Feb. 27, 2017 By Hannah Wulkan (Updated: 3:22 pm)
Local parents are fighting to preserve a policy that allows children enrolled in the Gifted and Talented programs throughout the school district to automatically continue from elementary to middle school without having to reapply.
Parents will be holding a rally directly before a community meeting with representatives from CEC 30 and the DOE on March 1 at 6 p.m. at PS 234 at 30-15 29th Street in Astoria.
The fight began last December when the Superintendent of District 30 Philip Composto sent a letter to parents of students enrolled in Gifted and Talented programs in District 30 stating that the auto articulation program in the district would end beginning with the class of students currently in the first grade at the school in an effort to “ensure equity for every student.”
Local parents were upset about the switch, though it had been in the works for several years, according to CEC 30 Co-President Deborah Alexander, who said that many DOE publications referenced the switch in policy planned for 2019.
Under the existing system, there are G&T programs through the fifth grade at PS 122, 150, and 166 in District 30. The children from PS 122 and 150 auto-articulate in to middle school at PS 122, and PS 166 go to a G&T program at IS 126.
Parents at PS 122 specifically were alarmed by the letter because they had fought the DOE to maintain the K through 8 G&T program within the school in 2013, and eventually received a memo that stipulated that “G&T students enrolled at P.S. 122 in the elementary school grades will continue to have priority to remain at the school for 6th grade.”
Alexander said, however, that the memo has since been contradicted with newer policies that said auto-articulation would end throughout the city by 2019.
Parents in the district are somewhat divided on the solution to the change in policy.
Parents in PS 122 say that the 2013 memo means that at least the auto articulation at 122 should remain intact.
Parents of children in other G&T programs in the district, as well as members of CEC 30, want to see a unified policy throughout the district.
“We want to make sure that the system is fair and equitable for everyone with a level playing field,” Alexander said.
“There shouldn’t be a preference for just 30 kids in the district,” she added, speaking on why there should not only be auto articulation for children at PS 122.
Though Alexander said that the CEC 30 is debating the best course of action moving forward, whether to keep auto articulation intact or end it altogether, members agree that current students should be grandfathered in to the existing system, as many parents made life decisions based on the understanding that their child would have a spot in a K-8 program in the community.
After the initial outcry from parents after the letter in December, parents from PS 122 put together a petition to maintain the program as it is, garnering over 350 signatures. They also courted support from many local politicians who voiced their support for maintaining the PS 122 K through 8 program.
However since then, many of the politicians have stated their broad support for maintaining all G&T programs in the district as they are, agreeing with parents that auto articulation should continue for all students.

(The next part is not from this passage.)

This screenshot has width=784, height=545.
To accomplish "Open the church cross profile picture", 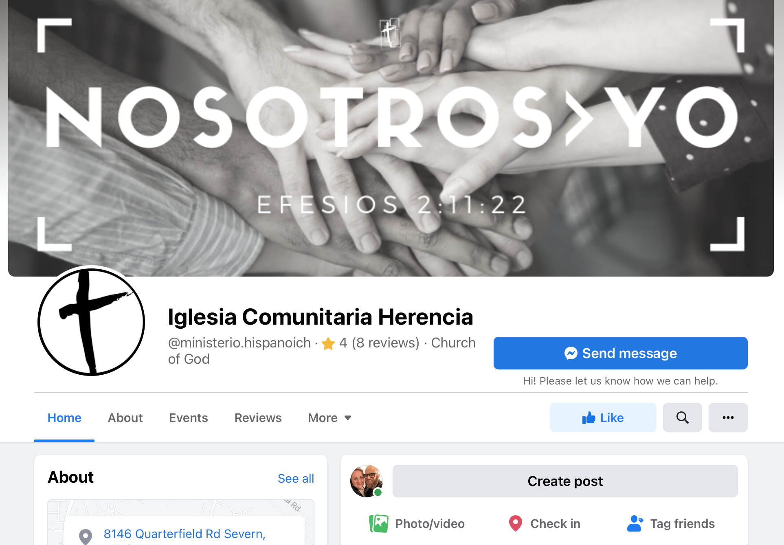I will point(91,322).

“We were contacted by parents at PS 122 and wrote a letter on their behalf as requested, but our advocacy is that the entire district remains as is,” said Senator Michael Gianaris today. “The policy letting students auto articulate is currently being applied district wide, and we are advocating for that to continue.”
Following months of back and forth between parents, the Community District Education Council, the Department of Education and elected officials, local parents plan to hold the rally on March 1 to preserve auto-articulation throughout the district and “stand together and show the DOE that this program is something we need, and is a successful model that should be considered throughout the city,” said local parent Melissa Lee.
The parents organizing the rally are encouraging all in attendance to wear red, regardless of what school their children go to, in order to show the unity within the district, Lee said.
She said that the fight is bigger than simply allowing children at PS 122 to auto articulate, but that it is necessary to ensure that all children within the district have a spot at a gifted and talented program within the district.
The forum on Wednesday will give parents a chance to raise concerns with Composto, CEC 30 and the DOE directly.
“Families have built their lives around this program, expecting that their child will be able to continue on through middle school at their school,” Lee said. “This has been a successful model and should broaden throughout the city, not be dismantled.”